Meg Heckman, an assistant professor of journalism at the Northeastern University believes that there has been a persistent gender gap in journalism for decades. According to Heckman, politics has remained male, white, and upper-class. Thus, it becomes such that people from similar backgrounds are talking to other people from similar backgrounds, and just fixating on things that are, possibly, out of touch with the experiences of the vast majority of Americans.
A 2015 study of the 12 largest newspapers in the US showed that female reporters quote women 42 percent of the time in their stories, while male journalists quote women at a rate of 28 percent.

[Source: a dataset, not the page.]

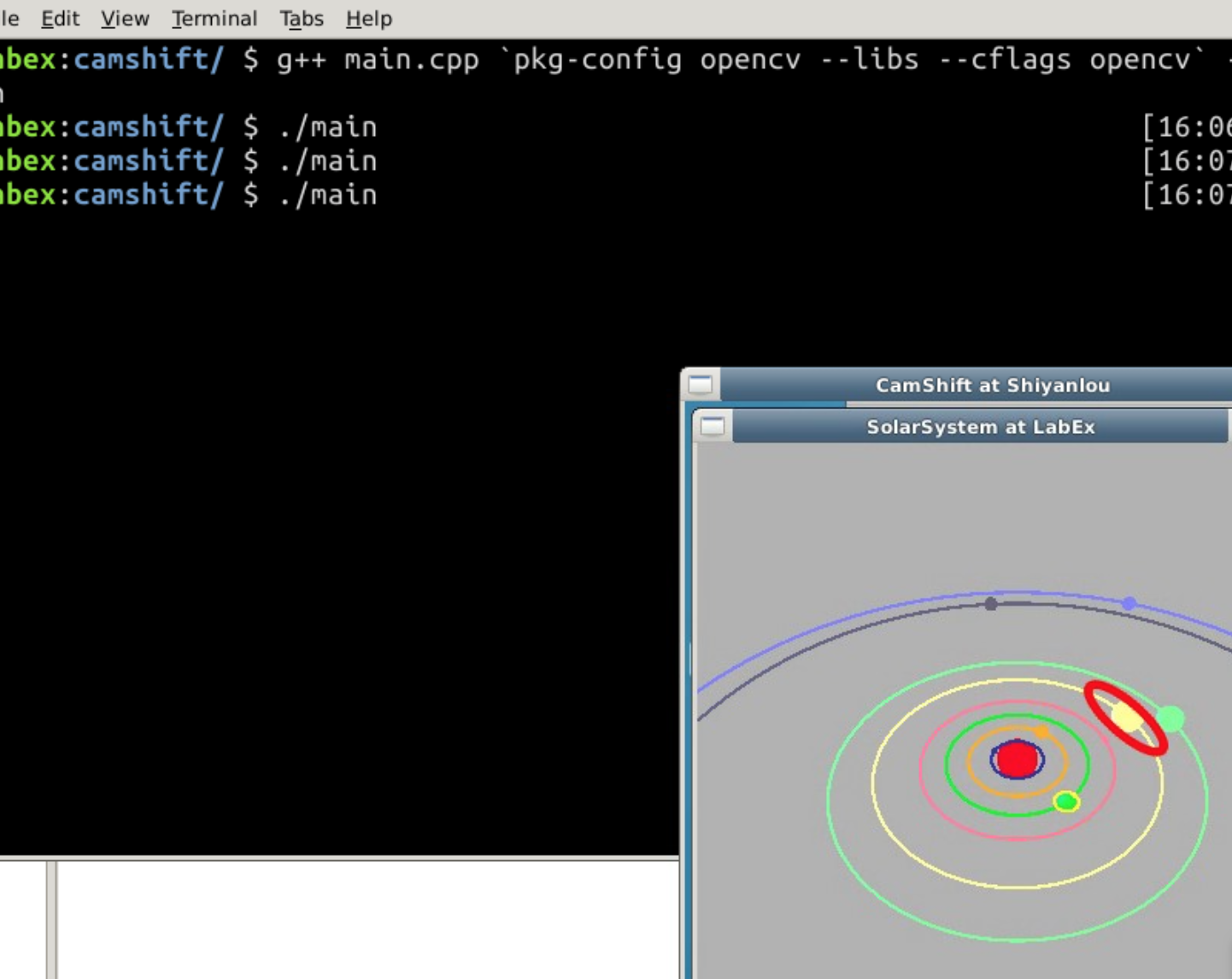This screenshot has width=1232, height=979.
Task: Click the small orange planet near the sun
Action: (1041, 731)
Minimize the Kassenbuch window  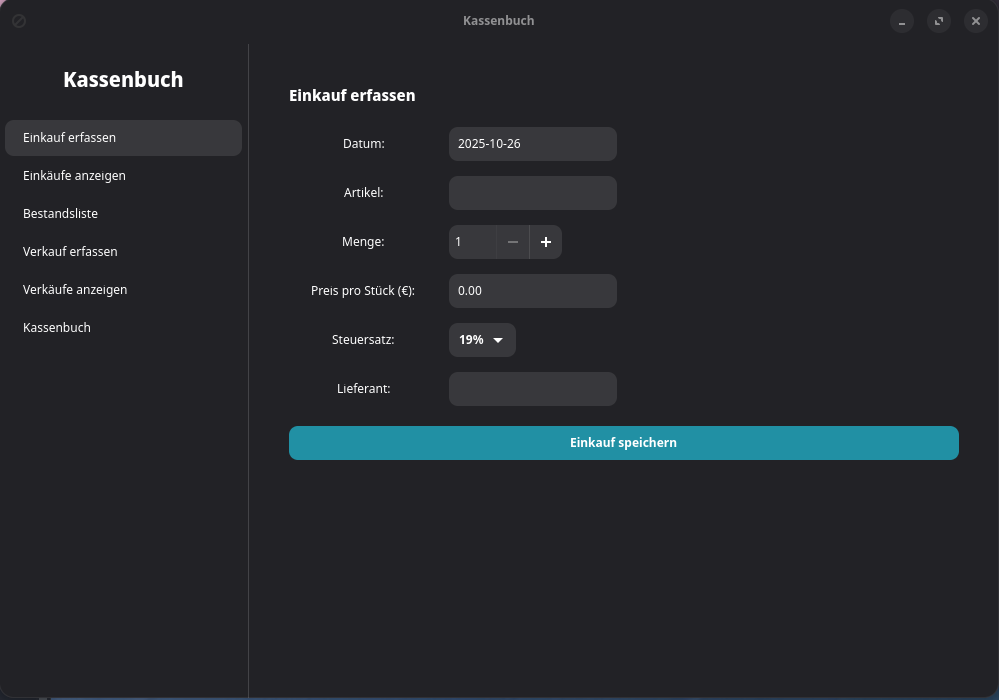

“By injecting more female voices into civic discourse, we start to shift our understanding of who can be an expert. That’s really important when we start talking about making journalism more reflective of all aspects of the human experience”, Heckman says.
The gender gap has persisted even though the majority of journalism students at American colleges and universities are women. Despite all of the demographic changes that have happened in society over the past couple of decades, journalism in the U.S. still remains overwhelmingly male, white, urban, and upper-middle class.
Previous reports by Storybench has shown bias against women candidates in the Democratic primary.